Everyone loved them both. We enjoyed them with a glass of wine and a simple tossed salad. Yeah Baby!!! Good stuff. So easy, you can make them tonight!!

Sunday, October 31, 2010

Spaghetti and Meatballs MAKEOVER

Up until last May/June, I was doing wonderfully well with a healthy eating lifestyle, inspired by Jorge Cruise and his Belly Fat Cure. If you are interested, go ahead and check it out on his site: http://jorgecruise.com/

But then, my summer became very..... hectic. So needless to say, my way of coping was to go ahead and eat anything that wasn't "nailed down", so to speak. (Note to self: not a good idea.)

Well, I've recently decided to get back on track, and this DEE-luscious recipe fits right in with Jorge Cruise's "Belly Fat Cure"! What's nice about it is that it's a tasty and filling meal for anyone, not just for those watching their waistline. (Surprising since it includes so many veggies, but I won't tell them if you don't!) My daughter even made this for our dinner one night, to help me out. It almost tasted too good to be healthy!

Spaghetti Squash with Turkey Meatballs

1 Spaghetti squash (about 3 lbs) halved lengthwise
Extra virgin olive oil (to taste
1 large onion, finely chopped
3 garlic cloves minced
1 tsp dried oregano
2 tablespoons Parmesan cheese, plus more for garnish
2 tablespoons dried breadcrumbs
16 oz lean ground turkey
2.5 cups chicken stock
6 cups baby spinach, washed
salt & pepper

Preheat oven to 375 degrees. Season sides of squash with salt and bake, cut sides down on a baking sheet for about 1 hour. Let stand until cool enough to handle, then scrape into strands using a fork. let drain (covered to keep warm.)

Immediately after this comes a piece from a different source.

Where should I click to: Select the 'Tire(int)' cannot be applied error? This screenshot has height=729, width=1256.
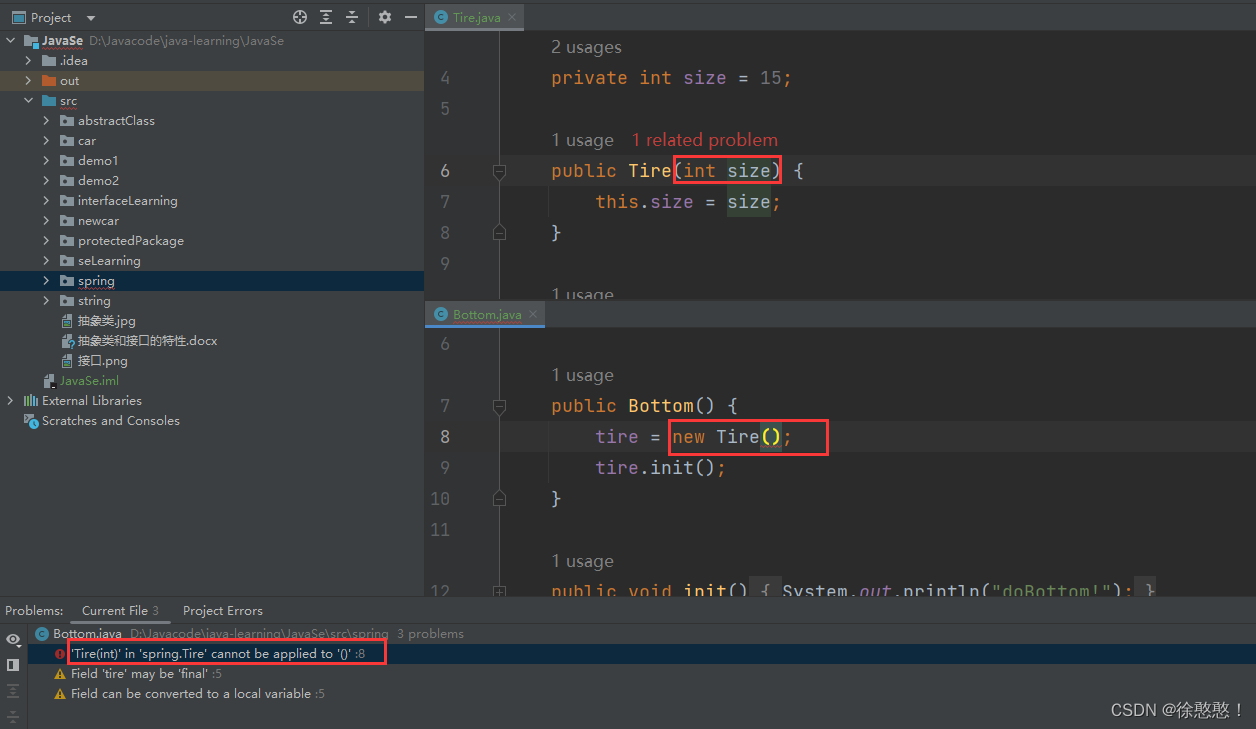point(225,651)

Heat two tablespoons olive oil in a medium skillet over medium heat. Cook onion and garlic until soft, 8-10 minutes. Add oregano, and divide mixture into two bowls.

Stir 2 tablespoons cheese into 1 bowl of onion-garlic mixture. Mix in breadcrumbs, turkey, 1 tsp salt, and 1/2 tsp pepper using your hands. Form mixture into balls.

Heat 2 tsp oil in large skillet over medium heat. Brown meatballs, turning, for about 6 minutes, transfer to plate.

Add remaining bowl of onion garlic mixture, meatballs, and chicken stock and bring to a gentle simmer. Cook for about 4-5 minutes, then add spinach and cook for just a minute or two.

Toss spaghetti squash with a few drops of olive oil onto serving platter, then top with everything from the spinach meatball skillet. Put out a shaker of Parmesan cheese for shaking over each serving as desired. Enjoy!
As usual, we love hearing your comments and suggestions!